PayOS implements similar concepts through their agent token flow. Their system validates agent requests against user-defined policies before releasing credentials. The token itself is bound to specific transaction parameters, and the Mastercard infrastructure they're built on enforces these constraints at the network level.

Signets takes a different architectural approach, combining attestation with funding isolation. Each agent gets dedicated virtual cards with separate balances, and the MCP server enforces intent declaration before revealing credentials. This defense-in-depth model means that even if an attestation mismatch slips through, the agent can only access funds allocated to that specific card.

The Cloud Security Alliance has documented attestation patterns in their guidance on the Agent Payments Protocol (AP2). They specifically call out mandates as "tamper-evident, cryptographically-signed digital contracts that serve as verifiable proof of user intent." Notably, their guidance is agnostic to the underlying payment rail - the pattern works regardless of whether credentials are network tokens or dedicated card numbers.
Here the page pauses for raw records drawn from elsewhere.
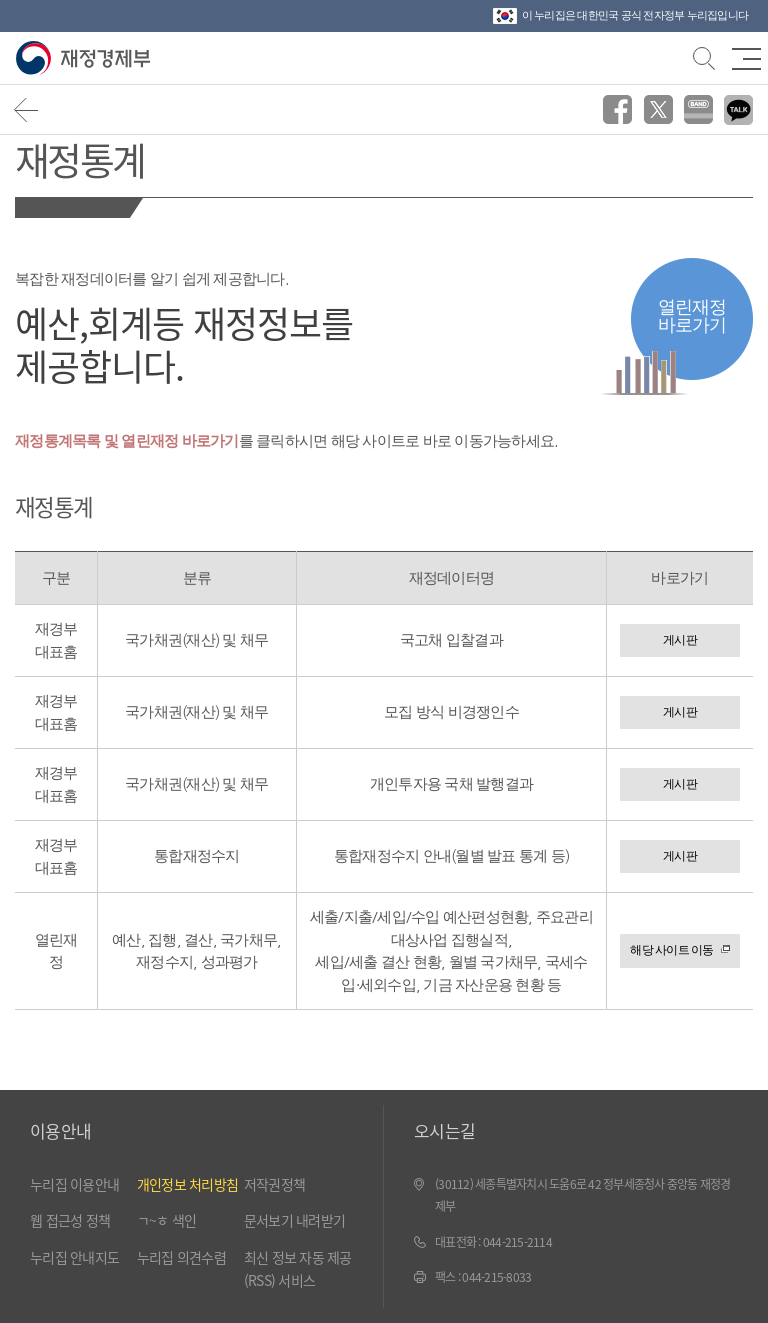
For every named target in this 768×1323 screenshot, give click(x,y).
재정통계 (79, 158)
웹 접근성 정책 (70, 1220)
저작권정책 (274, 1184)
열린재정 (692, 315)
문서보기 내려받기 (294, 1220)
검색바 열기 (702, 56)
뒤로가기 (26, 109)
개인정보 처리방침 (187, 1184)
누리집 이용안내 (74, 1184)
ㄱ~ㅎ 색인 (167, 1220)
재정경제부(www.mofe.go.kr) (87, 58)
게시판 (680, 640)
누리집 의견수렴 (181, 1257)
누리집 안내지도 (74, 1257)
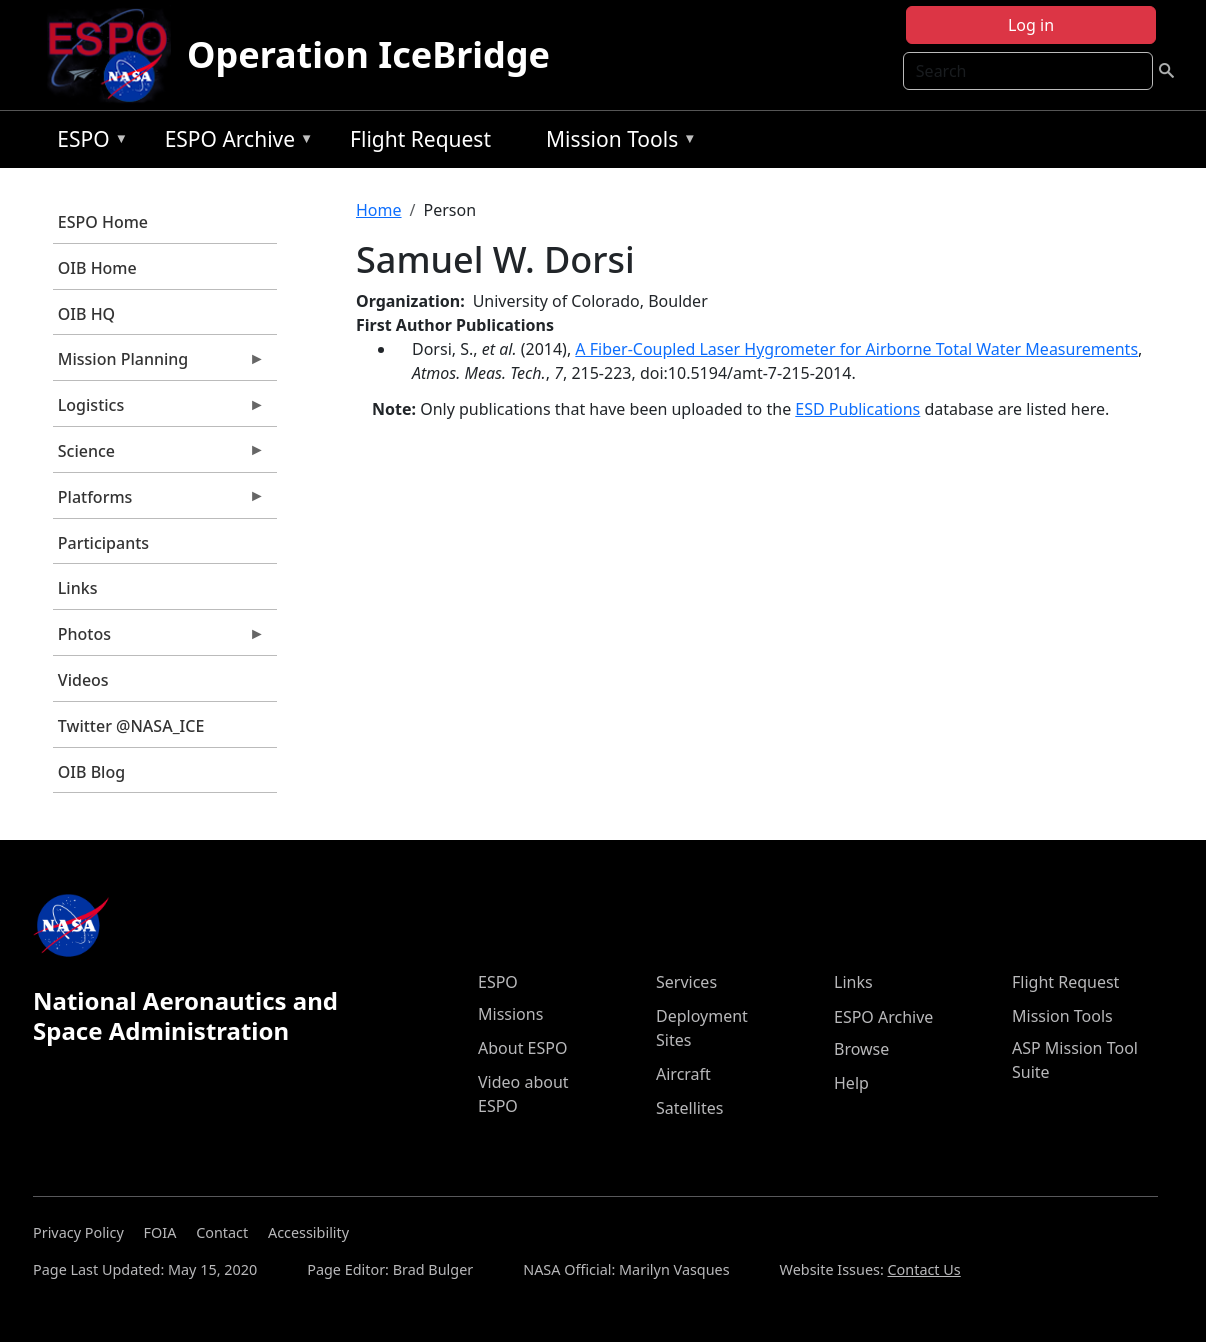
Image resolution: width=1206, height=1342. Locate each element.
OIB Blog (91, 772)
Implementation Considerations

If you're building agent payment flows, here's what to consider when adopting this pattern.

Intent granularity matters. Too vague ("buying cloud stuff") and the matching is useless. Too specific ("exactly $47.23 to AWS for r5.xlarge in us-east-1") and legitimate transactions fail matching due to price fluctuations or merchant naming variations. Find the middle ground.

Tolerance windows are necessary. Merchants often charge slightly different amounts than quoted. Currency conversion adds variance. Build in percentage tolerances for amount matching - typically 5-15% depending on category.

Merchant name normalization is tricky. The agent might declare "aws.amazon.com" but the transaction settles as "AMAZON WEB SERVICES AWS.AMAZON.COM". Your matching logic needs a merchant identity layer that handles aliases.

Failed matches aren't always bad. Sometimes legitimate transactions fail matching due to edge cases. Your flagging system should route to review, not automatic rejection. Over time, you'll tune the matching logic based on false positive patterns.

Credential lifetime should be short. The window between intent declaration and credential expiration should be minimal - minutes to hours, not days. This limits the blast radius if an agent's declared intent no longer reflects its actual behavior.

Why This Matters

Attestation-before-access isn't just about catching bad agents. It's about building systems where good behavior is the path of least resistance.

When agents must declare intent before spending, they're incentivized to be precise about what they need. When transactions are automatically matched against declarations, anomalies surface without human review. When mismatches are logged and flagged, you build institutional memory of how your agents actually behave.

This pattern turns agent spending from a black box into an auditable process. You don't just know what your agents bought - you know what they said they'd buy, and whether those match.

As agents take on more financial autonomy, patterns like this become the foundation for trust. Not trust in the sense of hoping agents behave, but trust in the sense of verifying they do.